Viewing habits for different top titles vary hugely amongst Sky Deutschland’s base, with non-linear and binge viewing much more popular in the case of some series than for others, according to Jörg Allgäuer, VP, corporate communications, speaking at the Connected TV World Summit yesterday.
Allgäuer said that 53% of viewers watch HBO’s Game of Thrones on its linear showing. About 34% watch it on the Sky Go TV everywhere service and 13% on the Sky Anytime on-demand service. The operator recorded a total of 2.05 million viewing contacts for the series.
Netflix’s House of Cards, for which Sky currently has an exclusive deal in Germany, on theother hand is watched by 64% of its viewers on Sky Go and only by 18% on linear TV, while.18% view it on Sky Anytime. Sky recorded 1.48 million viewing contacts in total.
Allgäuer said he believed the pattern showed the impact of viewing by different age groups.
He said House of Cards is “a younger show”, from a supplier that promotes binge viewing. All episodes are made available at once on Sky Go. “People watch it on mobile devices even though they could watch it on TV,” he said.
Game of Thrones addresses a different, slightly older audience, he said.
Allgäuer said OTT has become “the game changer” in pay TV and multiscreen TV and that personalisation are becoming mainstream. OTT enables broadcasters to make money from deep catalogues. Special interest content can now be exploited economically, he said.
Customer satisfaction ratings have not gone up massively but customers now know they can do what they want, said Allgäuer.
Allgäuer said Sky Deutschland’s business now rests on four legs – traditional linear broadcasting, Sky Go, Sky Online and Snap by Sky, the operator’s €4 (US$4.50) low-cost SVOD service.
Sky Go now records about 120 million sessions a year. Top series are available across all screens, with older episodes, for example, being made available on Snap.
Allgauer said Sky had to get into its own productions to develop exclusive content, citing Fortitude and Babylon Berlin as examples of its investment in original drama content.
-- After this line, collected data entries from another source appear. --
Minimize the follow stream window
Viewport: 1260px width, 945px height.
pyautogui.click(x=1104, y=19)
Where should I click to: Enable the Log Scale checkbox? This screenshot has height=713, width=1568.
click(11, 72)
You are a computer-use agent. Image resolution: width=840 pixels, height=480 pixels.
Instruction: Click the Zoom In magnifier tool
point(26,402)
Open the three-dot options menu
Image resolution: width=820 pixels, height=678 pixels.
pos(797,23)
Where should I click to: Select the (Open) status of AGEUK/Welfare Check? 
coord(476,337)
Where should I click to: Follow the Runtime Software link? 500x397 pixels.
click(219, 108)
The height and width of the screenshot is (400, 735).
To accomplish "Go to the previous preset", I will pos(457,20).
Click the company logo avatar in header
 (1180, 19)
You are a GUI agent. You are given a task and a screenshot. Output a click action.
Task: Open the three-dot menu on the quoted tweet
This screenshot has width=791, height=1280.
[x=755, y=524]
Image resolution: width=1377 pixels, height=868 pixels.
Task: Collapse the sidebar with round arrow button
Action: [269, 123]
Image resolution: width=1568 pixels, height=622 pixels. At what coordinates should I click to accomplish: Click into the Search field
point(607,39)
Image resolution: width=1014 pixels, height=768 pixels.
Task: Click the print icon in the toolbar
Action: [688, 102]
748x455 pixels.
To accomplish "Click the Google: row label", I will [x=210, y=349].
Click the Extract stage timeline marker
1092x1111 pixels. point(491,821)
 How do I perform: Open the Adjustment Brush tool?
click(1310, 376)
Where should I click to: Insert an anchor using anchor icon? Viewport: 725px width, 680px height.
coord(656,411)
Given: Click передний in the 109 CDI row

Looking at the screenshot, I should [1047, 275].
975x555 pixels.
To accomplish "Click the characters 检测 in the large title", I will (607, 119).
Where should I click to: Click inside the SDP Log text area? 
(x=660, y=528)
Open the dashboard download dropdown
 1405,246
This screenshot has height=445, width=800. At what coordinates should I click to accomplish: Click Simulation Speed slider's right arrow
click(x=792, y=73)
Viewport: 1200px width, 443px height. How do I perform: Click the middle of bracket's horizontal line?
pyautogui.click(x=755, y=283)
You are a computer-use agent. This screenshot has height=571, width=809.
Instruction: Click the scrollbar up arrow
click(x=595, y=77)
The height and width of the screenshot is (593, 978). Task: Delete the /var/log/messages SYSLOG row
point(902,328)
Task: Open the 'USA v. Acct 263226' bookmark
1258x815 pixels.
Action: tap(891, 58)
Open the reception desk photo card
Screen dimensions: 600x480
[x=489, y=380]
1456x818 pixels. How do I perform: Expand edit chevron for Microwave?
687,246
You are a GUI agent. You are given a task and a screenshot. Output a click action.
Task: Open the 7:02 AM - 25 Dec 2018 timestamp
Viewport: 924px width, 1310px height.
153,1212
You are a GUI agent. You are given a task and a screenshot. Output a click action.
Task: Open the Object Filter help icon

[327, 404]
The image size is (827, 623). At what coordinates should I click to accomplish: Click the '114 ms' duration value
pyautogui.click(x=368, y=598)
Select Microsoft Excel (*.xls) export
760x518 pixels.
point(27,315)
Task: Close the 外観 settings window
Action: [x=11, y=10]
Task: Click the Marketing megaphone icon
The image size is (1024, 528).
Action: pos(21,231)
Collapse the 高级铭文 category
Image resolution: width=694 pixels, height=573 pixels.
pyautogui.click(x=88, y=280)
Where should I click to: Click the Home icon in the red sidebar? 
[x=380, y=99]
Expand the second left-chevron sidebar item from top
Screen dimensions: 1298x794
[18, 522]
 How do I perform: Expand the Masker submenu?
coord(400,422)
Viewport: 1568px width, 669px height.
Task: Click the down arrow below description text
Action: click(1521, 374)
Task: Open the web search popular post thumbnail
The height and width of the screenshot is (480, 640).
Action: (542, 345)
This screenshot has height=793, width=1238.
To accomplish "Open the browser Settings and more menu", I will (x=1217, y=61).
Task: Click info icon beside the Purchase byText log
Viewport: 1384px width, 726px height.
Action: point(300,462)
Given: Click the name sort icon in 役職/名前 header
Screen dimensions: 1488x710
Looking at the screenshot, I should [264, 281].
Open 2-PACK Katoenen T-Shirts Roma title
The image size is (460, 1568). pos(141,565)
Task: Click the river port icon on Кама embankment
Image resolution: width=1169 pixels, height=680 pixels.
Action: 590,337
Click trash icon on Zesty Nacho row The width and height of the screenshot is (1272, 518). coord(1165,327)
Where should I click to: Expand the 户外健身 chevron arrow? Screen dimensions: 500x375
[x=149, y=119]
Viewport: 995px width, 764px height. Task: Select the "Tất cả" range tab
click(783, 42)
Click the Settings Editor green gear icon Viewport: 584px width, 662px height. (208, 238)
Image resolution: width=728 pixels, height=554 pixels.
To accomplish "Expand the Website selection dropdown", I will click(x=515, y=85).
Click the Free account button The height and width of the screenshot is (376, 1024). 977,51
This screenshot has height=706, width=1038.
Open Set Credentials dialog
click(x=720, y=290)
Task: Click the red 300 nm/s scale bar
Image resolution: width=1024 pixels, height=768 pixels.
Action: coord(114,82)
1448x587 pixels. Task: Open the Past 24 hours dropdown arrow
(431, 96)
Sky in Germany is the market leader in pay TV but only has 4.2 million subs, showing it has a lot of room for growth, said Allgäuer. The last five years have given the broadcaster a solid lead in HD in Germany and have also established it as the most innovative player.
Allgauer said evidence showed that Netflix membership in Germany is sporadic, a problem that is also faced by Sky on OTT services.
Allgauer said that the library model of Netflix did not work as well in Germany because of the widespread availability of free TV services that show library content.
He said that younger people are signing up for pay TV in Germany, while their parents relied on free TV, the opposite of the phenomenon seen for example in the US, where younger people are increasingly failing to sign up to pay TV.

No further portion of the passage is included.